Ein Burnout kündigt sich leise an und setzt sich, wie eine nach unten laufende Spirale fort. Oft beginnt es mit Müdigkeit. Nach einer schlechten Nacht fühlt man sich am Morgen gerädert und antriebslos. Dieser Zustand bleibt und man versucht, sich selbst Erklärungen dafür zu geben, spielt das Ganze runter. Immer öfter sind Betroffene nicht richtig bei der Sache oder das Erinnerungsvermögen leidet. Sie gehen in die Küche oder das Wohnzimmer und haben vergessen, was sie dort wollten. Viele betroffene Eltern reagieren gereizt und genervt auf ihr Kind, alles wird zu laut und man fühlt sich vollkommen reizüberflutet. Wenn man merkt, dass alles zu viel wird, sollte man dringend aufmerksam werden und die Notbremse ziehen.

An diesem Punkt braucht man eine Pause und vor allem Unterstützung. Diese Unterstützung kann der eigene Partner sein. Brené Brown, eine bekannte US-amerikanische Autorin psychologischer Werke, hat ein interessantes System mit ihrem Mann. Wenn die beiden sich nach der Arbeit treffen, teilen sie sich mit, wie viel Prozent sie heute als Vater, Mutter, Ehepartner:in geben können. Kann ein Teil nur 20 % geben, versucht der andere 80%. Haben beide nur 20% überlegen sie sich, wie sie den Tag dennoch ohne Komplikationen über die Bühne bringen. Vielleicht probiert ihr das mal aus.

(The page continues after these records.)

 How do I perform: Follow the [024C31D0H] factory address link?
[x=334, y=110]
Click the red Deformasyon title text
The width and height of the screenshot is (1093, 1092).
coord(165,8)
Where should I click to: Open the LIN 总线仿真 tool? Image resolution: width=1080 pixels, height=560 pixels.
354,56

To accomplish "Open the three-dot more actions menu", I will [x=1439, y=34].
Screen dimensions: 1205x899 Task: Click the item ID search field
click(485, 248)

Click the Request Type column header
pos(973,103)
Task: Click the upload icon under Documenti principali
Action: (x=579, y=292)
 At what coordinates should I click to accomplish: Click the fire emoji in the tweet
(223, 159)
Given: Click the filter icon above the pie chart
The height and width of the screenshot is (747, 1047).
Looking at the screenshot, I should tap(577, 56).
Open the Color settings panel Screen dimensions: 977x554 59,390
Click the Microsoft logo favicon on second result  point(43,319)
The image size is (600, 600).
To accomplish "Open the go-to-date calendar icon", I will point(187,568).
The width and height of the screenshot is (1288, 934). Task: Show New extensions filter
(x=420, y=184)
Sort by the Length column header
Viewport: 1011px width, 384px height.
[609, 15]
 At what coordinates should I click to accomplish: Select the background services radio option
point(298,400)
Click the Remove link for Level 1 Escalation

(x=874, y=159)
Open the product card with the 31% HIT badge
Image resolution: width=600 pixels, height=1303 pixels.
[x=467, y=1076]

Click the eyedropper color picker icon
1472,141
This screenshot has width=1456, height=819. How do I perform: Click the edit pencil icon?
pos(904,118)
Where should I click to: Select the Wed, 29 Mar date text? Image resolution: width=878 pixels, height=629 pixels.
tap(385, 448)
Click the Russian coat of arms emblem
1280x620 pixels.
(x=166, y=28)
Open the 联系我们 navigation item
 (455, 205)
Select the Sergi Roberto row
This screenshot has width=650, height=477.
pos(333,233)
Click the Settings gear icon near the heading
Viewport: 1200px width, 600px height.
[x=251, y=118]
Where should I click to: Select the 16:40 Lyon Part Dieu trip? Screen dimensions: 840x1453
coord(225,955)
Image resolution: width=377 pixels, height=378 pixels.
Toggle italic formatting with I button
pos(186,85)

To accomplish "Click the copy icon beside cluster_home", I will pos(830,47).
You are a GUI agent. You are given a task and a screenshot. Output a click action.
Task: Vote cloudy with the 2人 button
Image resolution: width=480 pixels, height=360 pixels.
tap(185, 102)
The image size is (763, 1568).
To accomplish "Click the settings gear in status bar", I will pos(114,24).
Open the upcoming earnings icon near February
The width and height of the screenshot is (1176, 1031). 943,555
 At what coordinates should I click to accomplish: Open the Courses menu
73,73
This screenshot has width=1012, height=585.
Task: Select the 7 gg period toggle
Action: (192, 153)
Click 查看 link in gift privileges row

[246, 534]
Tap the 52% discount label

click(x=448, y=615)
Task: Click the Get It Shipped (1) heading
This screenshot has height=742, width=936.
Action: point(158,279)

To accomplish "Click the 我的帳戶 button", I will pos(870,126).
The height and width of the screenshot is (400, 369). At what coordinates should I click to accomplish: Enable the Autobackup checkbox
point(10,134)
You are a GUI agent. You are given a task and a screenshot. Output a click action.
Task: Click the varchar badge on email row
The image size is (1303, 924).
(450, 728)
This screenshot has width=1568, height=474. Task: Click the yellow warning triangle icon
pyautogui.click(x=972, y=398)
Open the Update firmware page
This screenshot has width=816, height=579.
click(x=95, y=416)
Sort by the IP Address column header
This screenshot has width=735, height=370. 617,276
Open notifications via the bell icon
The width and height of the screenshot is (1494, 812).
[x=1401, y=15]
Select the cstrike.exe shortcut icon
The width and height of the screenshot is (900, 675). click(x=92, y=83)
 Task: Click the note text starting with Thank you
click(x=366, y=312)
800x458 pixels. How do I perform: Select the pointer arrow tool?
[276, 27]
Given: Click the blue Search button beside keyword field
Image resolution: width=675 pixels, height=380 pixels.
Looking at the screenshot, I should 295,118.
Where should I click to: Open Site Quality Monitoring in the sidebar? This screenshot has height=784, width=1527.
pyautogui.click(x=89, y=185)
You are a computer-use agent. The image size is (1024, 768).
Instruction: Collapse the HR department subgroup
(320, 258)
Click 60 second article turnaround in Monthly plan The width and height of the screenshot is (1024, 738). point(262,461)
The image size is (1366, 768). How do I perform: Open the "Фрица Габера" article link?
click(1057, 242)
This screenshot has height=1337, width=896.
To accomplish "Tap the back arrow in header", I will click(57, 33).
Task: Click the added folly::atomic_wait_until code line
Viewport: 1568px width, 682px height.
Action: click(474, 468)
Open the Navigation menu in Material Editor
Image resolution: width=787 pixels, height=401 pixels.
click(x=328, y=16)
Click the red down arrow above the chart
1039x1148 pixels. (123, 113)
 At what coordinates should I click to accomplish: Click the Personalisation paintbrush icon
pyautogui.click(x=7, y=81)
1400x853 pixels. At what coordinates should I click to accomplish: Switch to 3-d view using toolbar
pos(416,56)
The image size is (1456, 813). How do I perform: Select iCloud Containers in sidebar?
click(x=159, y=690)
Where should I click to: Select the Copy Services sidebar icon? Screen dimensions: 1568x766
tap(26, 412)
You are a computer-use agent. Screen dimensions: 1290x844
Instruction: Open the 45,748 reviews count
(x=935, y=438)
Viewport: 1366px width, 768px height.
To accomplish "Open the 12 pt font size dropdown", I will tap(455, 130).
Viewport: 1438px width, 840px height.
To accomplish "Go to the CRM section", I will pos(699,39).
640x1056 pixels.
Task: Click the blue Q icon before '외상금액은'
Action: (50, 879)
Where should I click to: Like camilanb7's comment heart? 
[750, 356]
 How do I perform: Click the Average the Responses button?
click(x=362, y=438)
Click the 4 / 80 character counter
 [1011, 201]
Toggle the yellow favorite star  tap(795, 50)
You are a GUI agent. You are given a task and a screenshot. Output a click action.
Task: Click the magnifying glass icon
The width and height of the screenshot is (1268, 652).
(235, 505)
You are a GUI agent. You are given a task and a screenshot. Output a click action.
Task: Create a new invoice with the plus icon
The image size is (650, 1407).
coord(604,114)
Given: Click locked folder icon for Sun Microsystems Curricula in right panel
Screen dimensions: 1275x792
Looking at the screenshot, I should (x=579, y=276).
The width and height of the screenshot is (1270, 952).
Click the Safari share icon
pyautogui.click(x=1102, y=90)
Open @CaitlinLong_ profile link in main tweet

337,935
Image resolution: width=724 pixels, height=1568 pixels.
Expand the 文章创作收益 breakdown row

Die Idee dahinter ist einfach: Man stärkt sich in der Beziehung gegenseitig den Rücken und fängt sich gegenseitig auf.

Natürlich können auch Verwandte, ein Babysitter oder eine Putzhilfe einen entlasten. Wichtig ist, dass man bereit ist, Hilfe anzunehmen. Lässt man alles so weiter laufen, kommen Selbstzweifel und das Gefühl versagt zu haben dazu. Man wird streng gegenüber seinem Kind, aber auch mit sich selbst und pusht sich immer weiter vorwärts. Die Dinge werden wie automatisch erledigt, während man eigentlich schon längst neben sich steht. Betroffene versuchen nur noch, den Erwartungen von Außen gerecht zu werden. Traurigkeit und Ängste nehmen zu und letztendlich verliert man die Verbindung zu den Menschen, die einem wichtig sind – das eigene Kind. Die Spirale eines Burnout rutscht man leicht herab, oft ganz unbemerkt. Wieder rauf zukommen ist ohne Hilfe kaum zu schaffen.

Wenn einem alles egal wird, ist das die letzte Stufe eines Burnout. Spätestens das ist der Moment, wo man sich wirklich sehr dringen Hilfe holen muss. „Wenn der Körper keine Kräfte und Energie mehr mobilisieren kann, dann ist es zu spät“, mahnt Pilar Velazquez. Für die Psychologin steht ohnehin fest, dass Eltern endlich Unterstützung erfahren müssen. Sie hält es für unabdingbar, dass der Zugang zu Kuren vereinfacht wird und Familien mit Kindern regelmäßig eine solche bekommen. Denn am Ende ist es gut für die Familien, den Arbeitgeber und letztlich die ganze Gesellschaft.

Foto: Pixabay

Wie können Eltern einem Burnout vorbeugen?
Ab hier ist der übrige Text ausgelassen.